> [EXERCISE OBJECTIVE]: In the records below, find the line that contains "Notícias e Artigos (55, 2349)" and the line that contains "W88 Club Palazzo: Beyond", then retype exactly those two lines and every line between them.
** Opening DATA PROVIDED block **
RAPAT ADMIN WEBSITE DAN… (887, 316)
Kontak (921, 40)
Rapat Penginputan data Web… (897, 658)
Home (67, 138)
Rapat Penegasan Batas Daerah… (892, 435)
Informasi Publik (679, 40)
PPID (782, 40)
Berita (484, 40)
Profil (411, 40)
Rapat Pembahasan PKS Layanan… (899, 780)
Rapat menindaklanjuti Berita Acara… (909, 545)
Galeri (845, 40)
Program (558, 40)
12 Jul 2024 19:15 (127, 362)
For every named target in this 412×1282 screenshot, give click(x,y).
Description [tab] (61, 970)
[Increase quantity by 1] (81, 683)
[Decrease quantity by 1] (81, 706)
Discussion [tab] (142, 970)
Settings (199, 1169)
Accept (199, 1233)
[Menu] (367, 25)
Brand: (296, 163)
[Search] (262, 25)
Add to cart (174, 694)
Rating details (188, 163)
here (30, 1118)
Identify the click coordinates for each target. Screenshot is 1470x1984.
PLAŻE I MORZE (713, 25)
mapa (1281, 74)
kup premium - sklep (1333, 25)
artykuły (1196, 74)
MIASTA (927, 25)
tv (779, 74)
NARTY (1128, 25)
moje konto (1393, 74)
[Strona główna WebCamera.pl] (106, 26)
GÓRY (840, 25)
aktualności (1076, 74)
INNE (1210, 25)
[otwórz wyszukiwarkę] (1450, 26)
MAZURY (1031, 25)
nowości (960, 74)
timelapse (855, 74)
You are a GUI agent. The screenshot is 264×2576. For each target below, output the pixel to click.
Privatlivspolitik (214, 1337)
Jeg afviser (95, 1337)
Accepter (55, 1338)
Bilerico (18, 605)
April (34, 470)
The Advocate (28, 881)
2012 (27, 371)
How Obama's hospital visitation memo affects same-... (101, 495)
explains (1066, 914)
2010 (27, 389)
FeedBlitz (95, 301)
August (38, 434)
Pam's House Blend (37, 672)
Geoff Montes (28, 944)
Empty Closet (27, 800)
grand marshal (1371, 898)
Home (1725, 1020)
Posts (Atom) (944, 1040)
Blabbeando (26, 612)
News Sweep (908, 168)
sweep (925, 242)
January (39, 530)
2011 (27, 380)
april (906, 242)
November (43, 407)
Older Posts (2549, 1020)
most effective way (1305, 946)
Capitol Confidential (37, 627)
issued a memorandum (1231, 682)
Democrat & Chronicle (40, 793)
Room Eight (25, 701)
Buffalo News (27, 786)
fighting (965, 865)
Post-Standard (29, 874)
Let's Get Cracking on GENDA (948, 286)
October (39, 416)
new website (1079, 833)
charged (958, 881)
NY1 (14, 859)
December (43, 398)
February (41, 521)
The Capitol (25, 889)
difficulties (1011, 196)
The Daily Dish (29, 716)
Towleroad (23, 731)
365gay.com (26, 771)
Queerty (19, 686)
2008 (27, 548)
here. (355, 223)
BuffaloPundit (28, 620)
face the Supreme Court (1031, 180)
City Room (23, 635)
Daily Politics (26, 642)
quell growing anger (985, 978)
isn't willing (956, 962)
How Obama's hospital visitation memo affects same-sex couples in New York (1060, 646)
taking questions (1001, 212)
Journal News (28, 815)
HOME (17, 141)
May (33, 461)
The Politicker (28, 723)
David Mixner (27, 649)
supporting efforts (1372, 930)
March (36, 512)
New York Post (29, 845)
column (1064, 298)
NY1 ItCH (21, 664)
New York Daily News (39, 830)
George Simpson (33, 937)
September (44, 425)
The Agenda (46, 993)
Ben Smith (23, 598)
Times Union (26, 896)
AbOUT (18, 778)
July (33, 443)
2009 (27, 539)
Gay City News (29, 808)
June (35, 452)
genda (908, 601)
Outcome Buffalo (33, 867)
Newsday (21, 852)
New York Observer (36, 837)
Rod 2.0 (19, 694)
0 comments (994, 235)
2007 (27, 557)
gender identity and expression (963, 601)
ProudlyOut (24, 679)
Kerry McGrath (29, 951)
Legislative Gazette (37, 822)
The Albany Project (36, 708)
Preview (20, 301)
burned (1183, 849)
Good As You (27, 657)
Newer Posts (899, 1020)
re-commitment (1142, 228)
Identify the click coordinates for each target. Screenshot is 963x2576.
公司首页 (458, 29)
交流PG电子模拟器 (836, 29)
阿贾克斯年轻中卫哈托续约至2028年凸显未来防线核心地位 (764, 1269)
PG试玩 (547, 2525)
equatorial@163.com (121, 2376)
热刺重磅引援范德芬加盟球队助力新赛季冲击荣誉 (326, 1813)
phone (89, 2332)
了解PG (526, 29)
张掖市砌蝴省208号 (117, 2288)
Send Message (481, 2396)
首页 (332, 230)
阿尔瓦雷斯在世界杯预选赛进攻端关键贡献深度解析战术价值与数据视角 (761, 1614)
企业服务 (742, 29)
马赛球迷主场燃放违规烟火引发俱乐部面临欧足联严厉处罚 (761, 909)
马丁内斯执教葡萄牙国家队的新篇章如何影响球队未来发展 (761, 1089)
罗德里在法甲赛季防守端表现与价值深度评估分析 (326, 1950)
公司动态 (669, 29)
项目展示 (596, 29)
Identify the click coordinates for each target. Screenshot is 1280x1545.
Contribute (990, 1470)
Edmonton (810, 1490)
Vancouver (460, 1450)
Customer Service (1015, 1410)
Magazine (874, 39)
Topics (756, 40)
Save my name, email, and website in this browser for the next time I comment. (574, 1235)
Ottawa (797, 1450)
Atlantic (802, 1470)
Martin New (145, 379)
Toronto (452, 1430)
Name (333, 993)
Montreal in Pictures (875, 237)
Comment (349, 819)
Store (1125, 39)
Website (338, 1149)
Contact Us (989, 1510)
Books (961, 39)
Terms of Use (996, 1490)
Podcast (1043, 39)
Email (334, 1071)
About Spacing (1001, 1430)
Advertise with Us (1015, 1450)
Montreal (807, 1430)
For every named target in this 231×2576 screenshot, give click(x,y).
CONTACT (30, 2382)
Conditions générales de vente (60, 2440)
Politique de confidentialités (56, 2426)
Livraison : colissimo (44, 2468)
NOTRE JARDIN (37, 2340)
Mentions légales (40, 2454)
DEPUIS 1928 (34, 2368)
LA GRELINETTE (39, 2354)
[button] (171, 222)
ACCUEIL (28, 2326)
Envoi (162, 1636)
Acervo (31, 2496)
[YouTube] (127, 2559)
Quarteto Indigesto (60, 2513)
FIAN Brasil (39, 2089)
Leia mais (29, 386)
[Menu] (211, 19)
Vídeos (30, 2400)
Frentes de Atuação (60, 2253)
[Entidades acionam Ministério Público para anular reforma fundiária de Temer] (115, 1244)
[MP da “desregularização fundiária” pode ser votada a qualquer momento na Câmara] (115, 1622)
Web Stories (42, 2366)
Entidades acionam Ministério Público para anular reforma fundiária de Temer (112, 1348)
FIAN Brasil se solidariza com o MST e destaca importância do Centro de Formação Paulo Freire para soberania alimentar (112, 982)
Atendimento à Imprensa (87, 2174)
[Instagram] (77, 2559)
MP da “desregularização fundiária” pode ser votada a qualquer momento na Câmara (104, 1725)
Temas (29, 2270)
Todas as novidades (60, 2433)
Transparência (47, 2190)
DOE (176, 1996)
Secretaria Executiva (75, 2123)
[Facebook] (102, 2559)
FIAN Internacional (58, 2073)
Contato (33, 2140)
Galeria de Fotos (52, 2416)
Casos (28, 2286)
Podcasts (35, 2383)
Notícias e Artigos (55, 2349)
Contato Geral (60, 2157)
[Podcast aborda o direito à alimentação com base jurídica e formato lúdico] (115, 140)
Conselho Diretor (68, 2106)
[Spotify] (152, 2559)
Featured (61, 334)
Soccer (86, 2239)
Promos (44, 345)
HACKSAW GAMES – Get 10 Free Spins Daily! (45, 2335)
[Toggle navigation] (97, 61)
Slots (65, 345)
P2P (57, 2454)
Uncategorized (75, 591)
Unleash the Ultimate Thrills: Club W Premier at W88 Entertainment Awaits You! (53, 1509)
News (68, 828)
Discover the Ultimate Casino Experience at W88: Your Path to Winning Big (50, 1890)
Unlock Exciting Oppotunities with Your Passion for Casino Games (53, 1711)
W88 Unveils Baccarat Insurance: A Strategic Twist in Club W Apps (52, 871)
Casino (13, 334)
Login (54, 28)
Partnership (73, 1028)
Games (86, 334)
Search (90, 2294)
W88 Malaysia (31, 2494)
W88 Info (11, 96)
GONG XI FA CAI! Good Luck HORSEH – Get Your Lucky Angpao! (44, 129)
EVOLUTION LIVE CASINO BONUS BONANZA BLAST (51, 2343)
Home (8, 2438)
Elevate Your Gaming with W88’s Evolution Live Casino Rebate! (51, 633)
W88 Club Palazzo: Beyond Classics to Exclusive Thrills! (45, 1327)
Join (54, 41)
** Closing DATA PROVIDED block **
> [ANSWER FOR THE TASK]:
Notícias e Artigos (55, 2349)
Contato Geral (60, 2157)
[Podcast aborda o direito à alimentação com base jurídica e formato lúdico] (115, 140)
Conselho Diretor (68, 2106)
[Spotify] (152, 2559)
Featured (61, 334)
Soccer (86, 2239)
Promos (44, 345)
HACKSAW GAMES – Get 10 Free Spins Daily! (45, 2335)
[Toggle navigation] (97, 61)
Slots (65, 345)
P2P (57, 2454)
Uncategorized (75, 591)
Unleash the Ultimate Thrills: Club W Premier at W88 Entertainment Awaits You! (53, 1509)
News (68, 828)
Discover the Ultimate Casino Experience at W88: Your Path to Winning Big (50, 1890)
Unlock Exciting Oppotunities with Your Passion for Casino Games (53, 1711)
W88 Unveils Baccarat Insurance: A Strategic Twist in Club W Apps (52, 871)
Casino (13, 334)
Login (54, 28)
Partnership (73, 1028)
Games (86, 334)
Search (90, 2294)
W88 Malaysia (31, 2494)
W88 Info (11, 96)
GONG XI FA CAI! Good Luck HORSEH – Get Your Lucky Angpao! (44, 129)
EVOLUTION LIVE CASINO BONUS BONANZA BLAST (51, 2343)
Home (8, 2438)
Elevate Your Gaming with W88’s Evolution Live Casino Rebate! (51, 633)
W88 Club Palazzo: Beyond Classics to Exclusive Thrills! (45, 1327)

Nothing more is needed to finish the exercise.